Although the Western Band had folded years earlier, Bill still played trumpet – a lot. Bill was an official trumpeter for the RCMP and performed at many prestigious events, including the 1973 Queen’s Parade, for dignitaries, Governors General, and Remembrance Day ceremonies at the Armoury. He also played at funerals to honour members, rain, shine or forty below.
1973 marked an especially meaningful celebration for the force; it was the 100th year of the RCMP, which also brought on the RCMP Centennial Review Tour. Bill was part of the troop of 250 Mounties who travelled across Canada from Victoria, British Columbia to St. John’s, Newfoundland, exhibiting the Musical Ride, RCMP Band, RCMP Choir and drills, of course. For seven months, Bill oversaw two troops leading drills, gymnastics, self-defence, and choir.

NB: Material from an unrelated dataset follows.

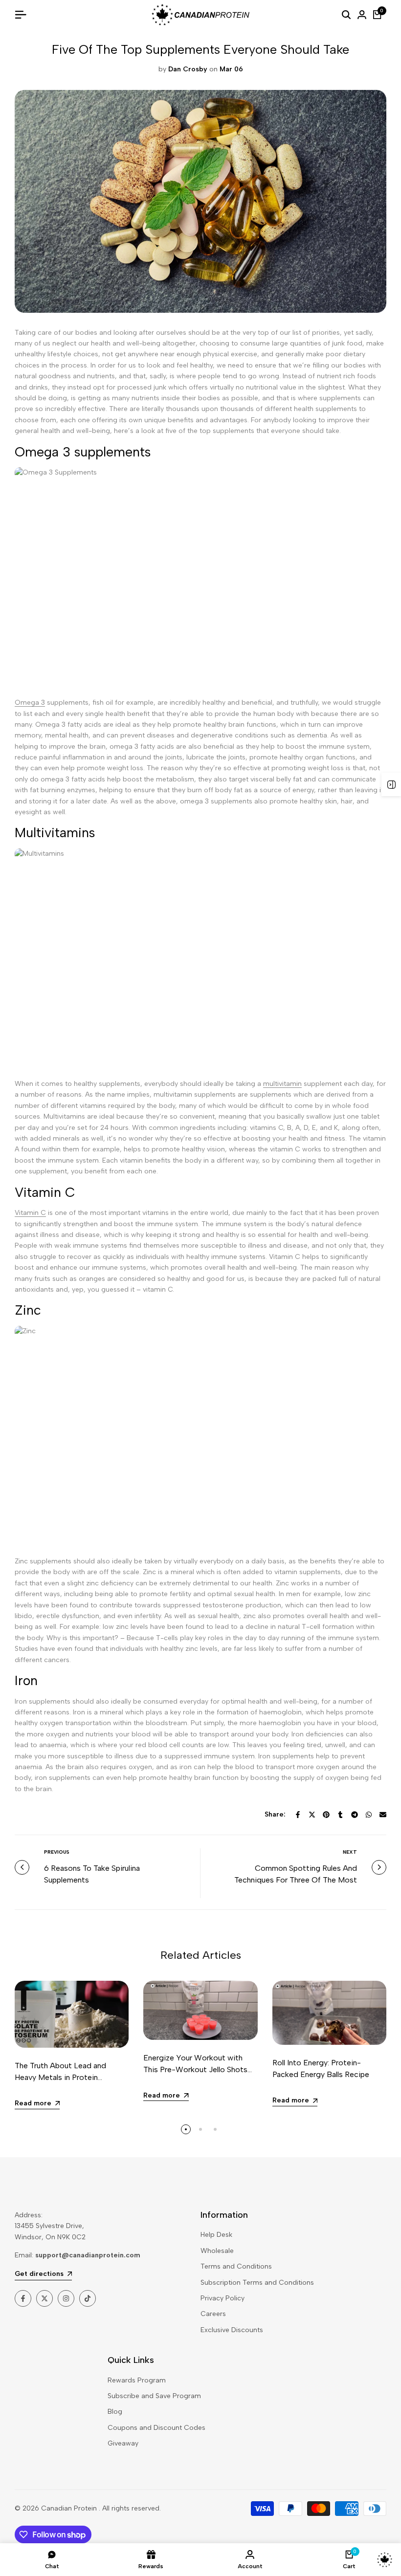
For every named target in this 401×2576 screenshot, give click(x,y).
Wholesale (217, 2251)
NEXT (350, 1852)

During the tour, there was a stop in Regina for a Royal visitor, Queen Elizabeth II. During her Canadian tour, the Queen presented a new guidon to the RCMP and Bill was part of the guidon escort.
Bill continued his work at Depot for the remainder of his career as Sergeant, leading as drill and physical training instructor, teaching many cadets boxing and self-defence. He coached the RCMP hockey team for several years in the Saskatchewan Men’s Hockey League and a coached a team that played in the Western Canada RCMP Hockey Tournament in the 1970’s.
Bill retired from the RCMP after 25 years in June 1974 but stayed connected to the force with the Veteran’s Association. To commemorate the force’s 80th anniversary of police work in the province of Saskatchewan, the Friends of the RCMP Heritage Centre put together a tattoo festival. In true Saskatchewan style, a thunderstorm rolled in at the same moment as a thunderstorm in the show. Guests had a full experience with thunder, lightning, and rain as it dripped from the roof and poured down the stairs in the old stadium at the Regina Exhibition grounds.
In 1998, as General Manager of the Regina Exhibition, Bill worked to produce an incredibly special Musical Ride and Tattoo for the 125th Anniversary of the RCMP. Performances of the RCMP Musical Ride happened throughout the province, with four sold-out shows in Regina with proceeds going to the Friends of the RCMP Heritage Centre.
Bill was the president of the RCMP Veterans’ Association in 2000 and was part of the RCMP Veterans’ National Executive Committee from 2001-2005. He currently resides in Regina, enjoying retirement spending time with his four children, ten grandchildren, five great-grandchildren and the love of his life Dorothy. Bill remains active with the RCMP Veterans’ Association and is always proud to share a story, or two, of his time as a Mountie.